Lucent and Rockwell, which are collaborating on plans to establish an interoperable protocol for 56K-bps throughput called K56Flex, Thursday trumpeted a Who's Who of backers for their month-old initiative. The list includes Compaq Computer Corp., Hewlett-Packard Co., 3Com Corp., Ascend Communications Inc., Cisco Systems Inc. and Toshiba Corp. CompuServe Inc., Netcom Communications, PSInet and UUNet Technologies Inc. also signed on.
The cooperation on K56Flex was a "positive industry trend," said Cynthia Schrock, director of communications product marketing at Compaq, in Houston. "Lucent's and Rockwell's willingness to license their technology was a big factor in our supporting [K56Flex]."
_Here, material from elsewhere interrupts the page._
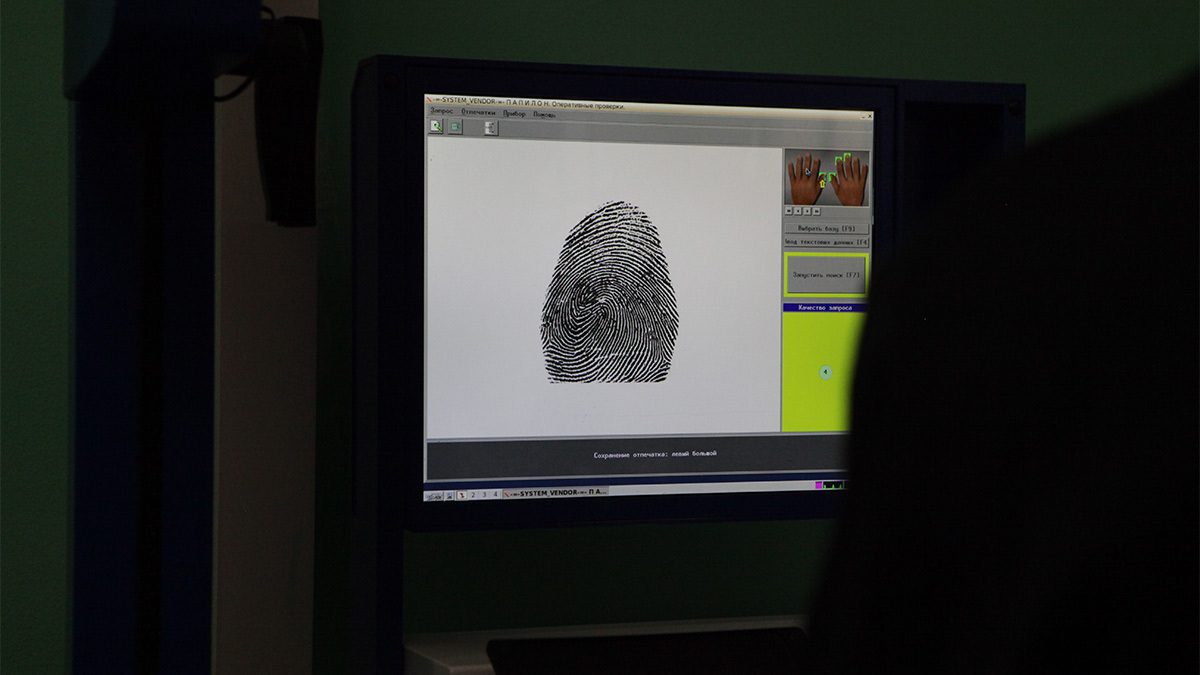Open the Помощь menu
The width and height of the screenshot is (1200, 675).
(x=545, y=114)
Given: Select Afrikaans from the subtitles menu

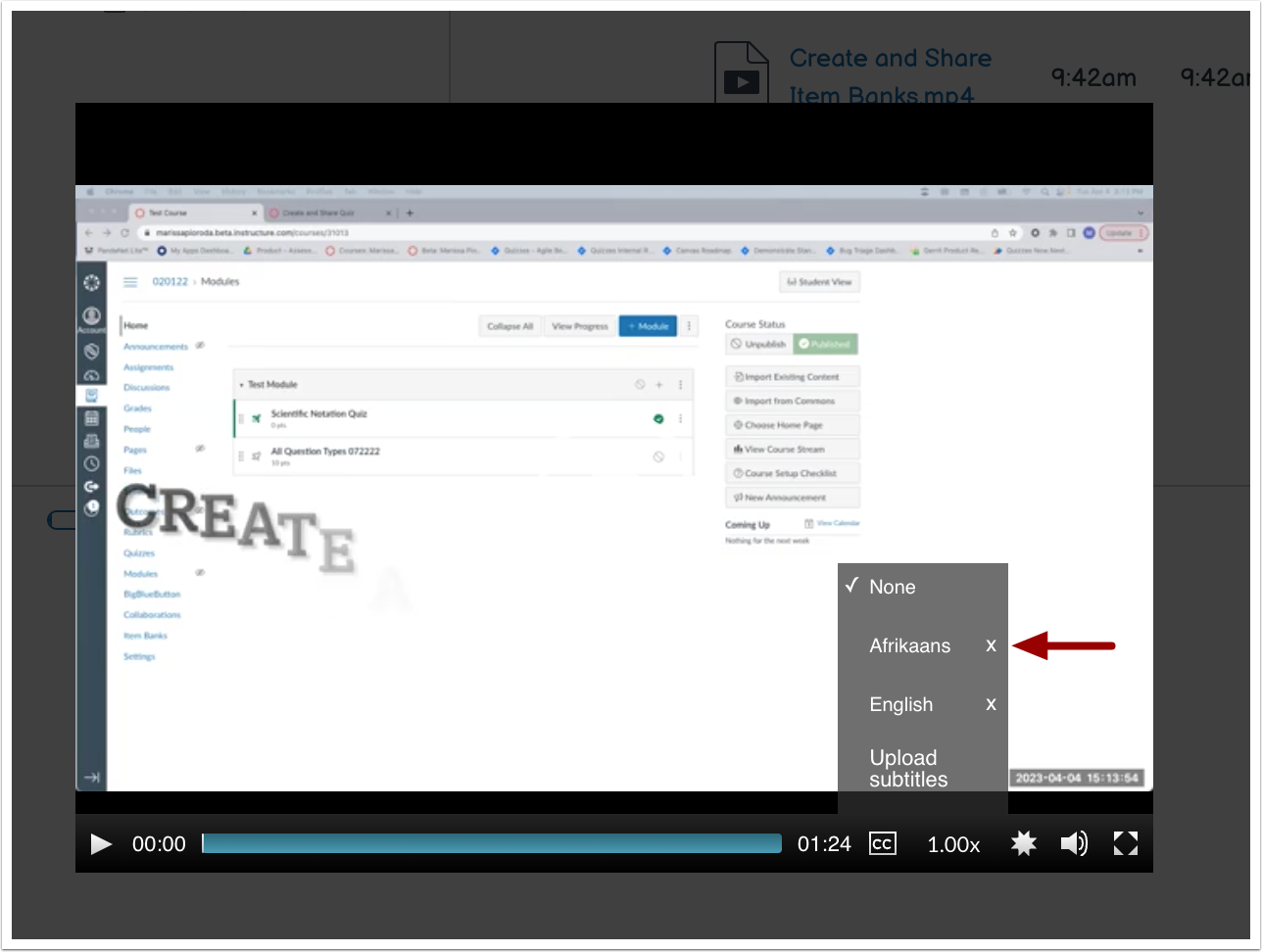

Though Schrock said she'd like to see a total standard, "we've not seen a willingness on US Robotics' part to cooperate."
Lucent officials said they have had private discussions with U.S. Robotics Inc. on cooperating with USR's x2 technology but declined further comment.
USR has also participated in the International Telecommunications Union standard talks with the other companies. A company spokeswoman indicated that USR was willing to work with its rivals to smooth away any interoperability problems that crop up in the 56K-bps modem world.
"We've been there from day one," said the spokeswoman, Karen Novak. "Regardless of what the final standard is--even if it's a compromise between Robotics and one or several of our competitors--we'll make it easy for any of our customers to easily upgrade."
The first 56K-bps modems are expected to be available in January.
Hitachi PC Corp.'s notebook computers and Dell Computer Corp.'s Dimension PC line will ship with x2 modems early next year, according to USR officials in Skokie, Ill. Both companies currently ship systems with USR modems included.
The lack of a real standard will hurt consumers, one industry analyst said.
"There's tension between the US Robotics camp and the Rockwell-Lucent camp," said Vern Mackall, an analyst at International Data Corp. in New York. "At the end of the day, it's not going to help users adopt the technology if these guys don't have a standard. Users are confused already."